If you’re new to my blog, you’re probably wondering: What the heck is PKU?
Here’s what I tell people when they ask:
PKU, or Phenylketonuria, is a rare inherited metabolic disorder. It’s usually diagnosed shortly after birth through newborn screening — often called the heel-prick test. People with PKU are born without the enzyme needed to break down phenylalanine (Phe), an essential amino acid found in protein.
In a typical body, Phe is converted into tyrosine, which is then used to produce neurotransmitters in the brain. But with PKU, this conversion doesn’t happen. As a result, Phe builds up in the bloodstream and brain, becoming toxic. High Phe levels can cause a wide range of symptoms, including:
Cognitive impairments
Anxiety and depression
Poor focus and memory
Developmental delays
Fine motor skill issues
And more
The Lifelong PKU Diet
To prevent these harmful effects, people with PKU must follow a low-protein diet for life, along with drinking a medical formula that provides the nutrients we can’t get from high-protein foods. This formula is specially designed to be Phe-free and provides the amino acids our bodies need, minus the one we can’t process.
Low-protein medical foods — such as special breads, pastas, and baking mixes — are also essential. Without them, the PKU diet would be mostly limited to fruits and vegetables, making it extremely difficult to meet energy and nutrient needs.
These medical foods and formulas are not optional — they are prescription treatments. In British Columbia, we are fortunate to receive a monthly low-protein food subsidy (thanks in part to advocacy efforts and support from former Health Minister Terry Lake), and formulas are covered under provincial health plans. However, access and funding vary across Canada and need improvement.
Managing PKU Day-to-Day
Every bite of food I eat is weighed, measured, and tracked. I used to write everything down in a notebook — now I use howmuchphe.org, a fantastic resource for tracking Phe intake and food values.
Just like people with diabetes, I regularly monitor my levels — but unlike diabetics, I don’t have access to a home test device. I have to do a finger prick, fill out a blood dot card (the same kind used for newborn screening), and mail it to BC Children’s Hospital. It takes 10–14 days to get results. If my levels are high, the damage is already done by the time I find out.
It’s my dream that one day, we’ll have real-time home testing — a game-changer not just for everyday management but especially for maternal PKU, where strict control is crucial for a healthy pregnancy. (More on that in another post.)

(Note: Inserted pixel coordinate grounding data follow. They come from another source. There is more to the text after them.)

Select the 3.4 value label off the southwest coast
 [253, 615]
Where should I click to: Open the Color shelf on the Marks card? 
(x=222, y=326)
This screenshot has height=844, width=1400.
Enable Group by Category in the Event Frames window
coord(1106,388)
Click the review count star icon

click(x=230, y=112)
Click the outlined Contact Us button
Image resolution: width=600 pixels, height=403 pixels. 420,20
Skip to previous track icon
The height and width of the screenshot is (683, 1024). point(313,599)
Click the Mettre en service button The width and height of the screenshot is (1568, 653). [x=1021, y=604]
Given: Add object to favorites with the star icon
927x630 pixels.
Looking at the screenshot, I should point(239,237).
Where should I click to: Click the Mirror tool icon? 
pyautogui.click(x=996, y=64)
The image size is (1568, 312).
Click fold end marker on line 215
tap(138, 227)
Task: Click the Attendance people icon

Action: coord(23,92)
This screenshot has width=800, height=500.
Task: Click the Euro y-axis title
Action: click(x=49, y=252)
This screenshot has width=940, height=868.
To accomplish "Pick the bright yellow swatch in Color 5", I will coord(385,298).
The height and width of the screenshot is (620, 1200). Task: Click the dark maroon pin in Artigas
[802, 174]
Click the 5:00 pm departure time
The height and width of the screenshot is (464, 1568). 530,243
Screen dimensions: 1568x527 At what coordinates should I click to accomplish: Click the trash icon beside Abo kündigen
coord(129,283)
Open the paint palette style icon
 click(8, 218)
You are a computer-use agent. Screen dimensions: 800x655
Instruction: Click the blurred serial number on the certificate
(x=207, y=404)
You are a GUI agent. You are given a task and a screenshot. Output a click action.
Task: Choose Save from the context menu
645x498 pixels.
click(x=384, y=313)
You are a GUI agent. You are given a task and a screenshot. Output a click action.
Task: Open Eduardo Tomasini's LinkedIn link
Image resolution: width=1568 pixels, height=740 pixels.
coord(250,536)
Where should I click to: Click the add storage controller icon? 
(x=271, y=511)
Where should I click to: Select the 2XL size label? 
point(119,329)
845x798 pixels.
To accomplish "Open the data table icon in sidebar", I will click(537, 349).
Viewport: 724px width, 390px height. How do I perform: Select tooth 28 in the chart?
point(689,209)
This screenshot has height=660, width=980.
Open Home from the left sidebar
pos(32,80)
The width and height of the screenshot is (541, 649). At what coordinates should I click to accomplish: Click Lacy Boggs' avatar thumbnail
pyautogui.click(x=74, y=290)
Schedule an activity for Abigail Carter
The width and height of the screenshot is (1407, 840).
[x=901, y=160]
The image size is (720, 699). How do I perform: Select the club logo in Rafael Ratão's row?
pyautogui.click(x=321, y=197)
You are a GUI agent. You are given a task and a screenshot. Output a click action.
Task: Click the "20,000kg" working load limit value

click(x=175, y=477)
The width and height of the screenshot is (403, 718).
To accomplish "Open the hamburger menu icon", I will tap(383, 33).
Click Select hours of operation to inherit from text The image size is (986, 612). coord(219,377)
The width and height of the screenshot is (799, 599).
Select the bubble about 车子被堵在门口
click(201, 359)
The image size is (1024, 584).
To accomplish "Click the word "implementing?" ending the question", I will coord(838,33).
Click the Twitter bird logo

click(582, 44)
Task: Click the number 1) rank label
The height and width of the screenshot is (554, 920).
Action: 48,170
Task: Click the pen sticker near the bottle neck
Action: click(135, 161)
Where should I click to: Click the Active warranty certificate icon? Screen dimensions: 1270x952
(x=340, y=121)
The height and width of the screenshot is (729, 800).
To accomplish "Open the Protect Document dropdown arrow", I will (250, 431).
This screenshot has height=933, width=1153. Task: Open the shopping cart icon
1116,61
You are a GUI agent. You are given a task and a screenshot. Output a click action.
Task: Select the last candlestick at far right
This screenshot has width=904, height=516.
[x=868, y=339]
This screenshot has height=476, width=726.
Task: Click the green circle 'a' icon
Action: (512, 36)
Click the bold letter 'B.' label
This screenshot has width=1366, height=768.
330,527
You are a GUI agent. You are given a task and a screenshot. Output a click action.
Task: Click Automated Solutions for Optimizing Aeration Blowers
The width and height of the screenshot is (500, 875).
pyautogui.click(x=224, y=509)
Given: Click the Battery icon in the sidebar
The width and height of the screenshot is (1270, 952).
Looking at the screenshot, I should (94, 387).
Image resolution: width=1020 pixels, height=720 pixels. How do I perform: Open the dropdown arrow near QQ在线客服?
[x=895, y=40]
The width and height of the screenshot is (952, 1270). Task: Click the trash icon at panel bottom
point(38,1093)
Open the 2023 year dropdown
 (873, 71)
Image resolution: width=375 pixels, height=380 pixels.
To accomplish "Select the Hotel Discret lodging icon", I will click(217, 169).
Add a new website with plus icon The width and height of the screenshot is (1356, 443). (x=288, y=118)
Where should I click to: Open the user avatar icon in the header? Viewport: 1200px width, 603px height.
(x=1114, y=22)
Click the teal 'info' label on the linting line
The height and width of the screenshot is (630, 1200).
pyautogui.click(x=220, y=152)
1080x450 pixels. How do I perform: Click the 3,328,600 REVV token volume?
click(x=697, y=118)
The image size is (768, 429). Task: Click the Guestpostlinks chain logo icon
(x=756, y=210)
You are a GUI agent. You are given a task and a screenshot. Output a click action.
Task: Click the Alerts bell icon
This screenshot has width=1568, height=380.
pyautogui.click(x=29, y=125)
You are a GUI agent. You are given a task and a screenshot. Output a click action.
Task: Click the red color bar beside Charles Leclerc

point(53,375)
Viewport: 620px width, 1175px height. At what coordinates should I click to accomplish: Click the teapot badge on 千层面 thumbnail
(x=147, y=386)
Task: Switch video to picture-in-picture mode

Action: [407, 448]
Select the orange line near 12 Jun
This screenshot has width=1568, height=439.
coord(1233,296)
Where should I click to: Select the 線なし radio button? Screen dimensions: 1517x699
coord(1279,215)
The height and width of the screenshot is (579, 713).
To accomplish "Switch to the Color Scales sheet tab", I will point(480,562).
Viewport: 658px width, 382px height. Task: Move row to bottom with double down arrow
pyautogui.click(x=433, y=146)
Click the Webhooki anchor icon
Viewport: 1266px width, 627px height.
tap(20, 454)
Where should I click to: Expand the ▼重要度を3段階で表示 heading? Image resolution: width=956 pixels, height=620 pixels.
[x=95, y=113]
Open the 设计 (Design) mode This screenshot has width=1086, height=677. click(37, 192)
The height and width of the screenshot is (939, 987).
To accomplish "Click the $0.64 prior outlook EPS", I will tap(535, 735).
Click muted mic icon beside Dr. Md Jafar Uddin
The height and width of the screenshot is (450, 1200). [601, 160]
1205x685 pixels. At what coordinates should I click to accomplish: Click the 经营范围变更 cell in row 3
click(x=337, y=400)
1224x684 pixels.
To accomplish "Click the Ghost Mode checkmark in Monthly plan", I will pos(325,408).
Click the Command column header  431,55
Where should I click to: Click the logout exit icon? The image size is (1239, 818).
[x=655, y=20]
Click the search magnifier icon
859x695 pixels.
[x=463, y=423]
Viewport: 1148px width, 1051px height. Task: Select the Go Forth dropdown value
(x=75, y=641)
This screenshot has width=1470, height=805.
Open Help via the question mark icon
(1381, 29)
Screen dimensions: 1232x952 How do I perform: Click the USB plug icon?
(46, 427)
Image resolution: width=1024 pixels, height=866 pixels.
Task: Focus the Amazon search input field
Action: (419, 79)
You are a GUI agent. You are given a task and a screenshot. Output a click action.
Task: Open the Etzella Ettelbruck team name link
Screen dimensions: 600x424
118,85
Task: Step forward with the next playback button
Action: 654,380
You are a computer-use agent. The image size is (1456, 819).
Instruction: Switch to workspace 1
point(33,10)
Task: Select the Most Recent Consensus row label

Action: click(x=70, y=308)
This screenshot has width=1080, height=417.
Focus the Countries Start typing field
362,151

A Genetic Condition with a 25% Chance
PKU is genetic and autosomal recessive, which means both of my parents were carriers. I have four siblings, and none of them have PKU — because with each pregnancy, there’s a 25% chance of having a child with the condition. If I have children, they will likely be carriers, since they’ll inherit the gene from me.
Despite its lifelong impact, PKU is still considered an orphan disease — many people have never heard of it unless it’s part of their life. That’s why I advocate and educate at every opportunity. Awareness is key to building support and improving care.
Treatments Are Evolving — But Not Accessible Enough
In recent years, new treatments have emerged, including medications like Kuvan (sapropterin) and Palynziq (pegvaliase), which can help some people tolerate more protein by either enhancing enzyme activity or breaking down excess Phe. These treatments are approved in many countries, including Canada, but access is limited and not everyone responds to them.
We need government support to improve access to these treatments and invest in further research. PKU isn’t just a childhood condition — it affects people throughout their lives.
Being an Adult with PKU
Most of the focus is on kids with PKU — which is important — but adults are often forgotten. As a child, you have help from parents, structure, and supervision. But when you grow up, managing PKU becomes a solo responsibility — and it’s hard.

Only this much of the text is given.